すきっ歯そのものやお口全体の状態次第ではありますが、ダイレクトボンディングや被せ物による治療法も考えられます。ダイレクトボンディングや被せ物などの治療法では、むし歯の有無などの条件を満たせば保険が適用されますので、矯正治療と比べると安く済むことがあります。

ゴムで引っ張ったり、押したりして、自分ですきっ歯を治せそうな気がするのですが、どんなリスクがありますか?

すきっ歯に限らず、歯を歯科医以外の手で動かすことは非常に危険な行為です。正しい位置への誘導ができないばかりか、さらなる歯並びの乱れや怪我につながる恐れがあります。
歯並びの改善は、正しい矯正と保定ができて初めて安全に行えるものですので、必ず歯科医による矯正治療を受けましょう。

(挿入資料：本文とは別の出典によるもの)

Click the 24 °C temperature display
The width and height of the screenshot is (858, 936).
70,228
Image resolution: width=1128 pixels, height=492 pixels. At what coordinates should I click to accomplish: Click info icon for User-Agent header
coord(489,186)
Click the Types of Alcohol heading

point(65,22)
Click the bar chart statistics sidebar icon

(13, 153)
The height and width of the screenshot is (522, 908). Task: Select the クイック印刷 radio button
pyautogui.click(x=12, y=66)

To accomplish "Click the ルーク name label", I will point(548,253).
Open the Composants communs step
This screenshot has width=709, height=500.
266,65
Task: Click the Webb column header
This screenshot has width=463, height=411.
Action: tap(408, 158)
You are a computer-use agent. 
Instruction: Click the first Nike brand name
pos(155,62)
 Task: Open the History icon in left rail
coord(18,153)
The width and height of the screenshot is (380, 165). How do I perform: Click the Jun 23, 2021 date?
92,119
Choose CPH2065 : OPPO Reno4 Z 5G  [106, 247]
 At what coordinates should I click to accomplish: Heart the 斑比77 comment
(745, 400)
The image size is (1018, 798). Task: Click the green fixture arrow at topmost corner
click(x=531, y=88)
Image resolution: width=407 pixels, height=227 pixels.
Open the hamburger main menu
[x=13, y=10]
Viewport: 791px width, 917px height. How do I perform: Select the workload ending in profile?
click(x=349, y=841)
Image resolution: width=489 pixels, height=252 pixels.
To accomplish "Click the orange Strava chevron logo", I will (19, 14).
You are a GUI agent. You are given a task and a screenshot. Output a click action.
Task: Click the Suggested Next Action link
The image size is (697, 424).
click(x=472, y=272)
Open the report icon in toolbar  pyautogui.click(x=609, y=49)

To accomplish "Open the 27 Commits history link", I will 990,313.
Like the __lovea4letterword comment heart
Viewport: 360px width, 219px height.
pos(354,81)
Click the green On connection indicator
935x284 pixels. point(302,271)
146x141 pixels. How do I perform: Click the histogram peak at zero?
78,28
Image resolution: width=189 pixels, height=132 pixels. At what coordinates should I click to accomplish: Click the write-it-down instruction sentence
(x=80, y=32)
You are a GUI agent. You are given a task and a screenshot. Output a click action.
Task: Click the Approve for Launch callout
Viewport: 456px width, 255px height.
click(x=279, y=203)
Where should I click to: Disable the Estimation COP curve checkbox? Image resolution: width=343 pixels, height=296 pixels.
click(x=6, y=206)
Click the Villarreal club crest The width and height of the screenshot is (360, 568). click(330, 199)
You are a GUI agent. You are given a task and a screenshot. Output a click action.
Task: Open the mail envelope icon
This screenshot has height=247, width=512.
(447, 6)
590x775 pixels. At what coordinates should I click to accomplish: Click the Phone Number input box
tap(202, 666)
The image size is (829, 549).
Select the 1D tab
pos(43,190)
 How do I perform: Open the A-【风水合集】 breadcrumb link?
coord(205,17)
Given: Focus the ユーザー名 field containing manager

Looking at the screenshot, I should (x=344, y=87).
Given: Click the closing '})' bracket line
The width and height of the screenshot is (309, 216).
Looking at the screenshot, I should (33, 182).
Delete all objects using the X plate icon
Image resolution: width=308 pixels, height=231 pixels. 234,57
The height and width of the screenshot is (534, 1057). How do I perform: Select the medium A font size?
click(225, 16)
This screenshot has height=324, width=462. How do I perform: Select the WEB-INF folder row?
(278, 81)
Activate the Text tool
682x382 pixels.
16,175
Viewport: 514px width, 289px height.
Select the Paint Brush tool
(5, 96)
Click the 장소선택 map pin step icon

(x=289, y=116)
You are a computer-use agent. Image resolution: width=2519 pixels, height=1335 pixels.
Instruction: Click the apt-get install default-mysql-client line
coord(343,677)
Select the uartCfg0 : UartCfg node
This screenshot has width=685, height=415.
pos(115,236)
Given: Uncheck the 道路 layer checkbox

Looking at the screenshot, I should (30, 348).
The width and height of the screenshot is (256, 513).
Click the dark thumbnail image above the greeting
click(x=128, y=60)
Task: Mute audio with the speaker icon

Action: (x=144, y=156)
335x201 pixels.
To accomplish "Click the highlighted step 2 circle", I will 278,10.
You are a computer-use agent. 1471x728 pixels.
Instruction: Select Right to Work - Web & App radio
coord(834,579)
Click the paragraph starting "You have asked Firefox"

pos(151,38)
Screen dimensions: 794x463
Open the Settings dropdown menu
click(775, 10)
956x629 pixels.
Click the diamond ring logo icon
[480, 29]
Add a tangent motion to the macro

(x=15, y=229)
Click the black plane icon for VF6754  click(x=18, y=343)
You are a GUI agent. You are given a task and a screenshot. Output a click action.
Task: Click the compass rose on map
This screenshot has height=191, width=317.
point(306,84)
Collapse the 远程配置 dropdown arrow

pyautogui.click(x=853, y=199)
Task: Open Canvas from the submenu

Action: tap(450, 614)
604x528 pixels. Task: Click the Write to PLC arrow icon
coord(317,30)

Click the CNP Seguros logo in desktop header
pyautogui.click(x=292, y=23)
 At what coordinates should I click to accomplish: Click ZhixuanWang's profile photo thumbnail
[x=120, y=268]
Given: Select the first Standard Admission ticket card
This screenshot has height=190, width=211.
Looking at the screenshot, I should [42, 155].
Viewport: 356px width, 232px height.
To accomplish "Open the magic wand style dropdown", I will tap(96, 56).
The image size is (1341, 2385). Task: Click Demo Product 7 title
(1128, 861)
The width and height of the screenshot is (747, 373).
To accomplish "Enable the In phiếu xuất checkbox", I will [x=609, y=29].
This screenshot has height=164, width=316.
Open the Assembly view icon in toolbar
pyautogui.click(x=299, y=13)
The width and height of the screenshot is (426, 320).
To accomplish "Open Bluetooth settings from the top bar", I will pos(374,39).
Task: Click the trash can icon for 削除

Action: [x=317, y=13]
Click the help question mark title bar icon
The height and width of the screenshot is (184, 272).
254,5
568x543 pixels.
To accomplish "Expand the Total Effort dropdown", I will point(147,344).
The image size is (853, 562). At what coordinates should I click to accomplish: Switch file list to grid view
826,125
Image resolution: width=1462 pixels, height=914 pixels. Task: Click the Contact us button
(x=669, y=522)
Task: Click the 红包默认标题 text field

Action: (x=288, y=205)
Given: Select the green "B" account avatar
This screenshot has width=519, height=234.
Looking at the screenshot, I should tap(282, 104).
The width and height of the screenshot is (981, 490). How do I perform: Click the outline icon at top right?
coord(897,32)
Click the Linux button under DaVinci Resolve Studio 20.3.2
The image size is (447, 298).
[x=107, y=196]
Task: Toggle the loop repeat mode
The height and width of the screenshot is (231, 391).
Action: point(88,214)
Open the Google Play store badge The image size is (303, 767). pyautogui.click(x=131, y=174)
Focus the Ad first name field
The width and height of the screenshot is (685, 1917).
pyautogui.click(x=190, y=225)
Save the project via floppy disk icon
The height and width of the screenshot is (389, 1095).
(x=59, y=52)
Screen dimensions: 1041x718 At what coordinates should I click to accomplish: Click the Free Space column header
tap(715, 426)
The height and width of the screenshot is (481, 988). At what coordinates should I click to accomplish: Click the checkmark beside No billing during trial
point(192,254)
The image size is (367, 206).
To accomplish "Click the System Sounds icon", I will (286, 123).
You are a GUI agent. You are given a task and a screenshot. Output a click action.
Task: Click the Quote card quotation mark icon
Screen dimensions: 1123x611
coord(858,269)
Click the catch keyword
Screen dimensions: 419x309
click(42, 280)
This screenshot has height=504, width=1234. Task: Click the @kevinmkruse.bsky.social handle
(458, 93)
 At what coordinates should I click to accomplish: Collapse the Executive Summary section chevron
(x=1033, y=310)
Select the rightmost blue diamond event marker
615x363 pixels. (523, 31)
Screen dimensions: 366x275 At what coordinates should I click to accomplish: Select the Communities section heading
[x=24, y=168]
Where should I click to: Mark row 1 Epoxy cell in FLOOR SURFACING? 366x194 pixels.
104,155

すきっ歯の矯正を、最短で終わらせたいのですが、どんな方法がありますか?

ブラケットとワイヤーを用いた矯正治療以外にも、すきっ歯を改善する方法はあります。ダイレクトボンディングやラミネートベニア、被せ物などによる治療です。
ラミネートベニアは、歯を薄く削り、そこへセラミックを貼りつける、審美歯科に分類される治療法です。すきっ歯に限らず、多少であれば歯の形を整えることができます。
ただし、全体矯正のように根本的な歯並びの改善ではありませんので、時間や費用などに余裕がございましたら、部分矯正を含めた矯正治療をお勧めします。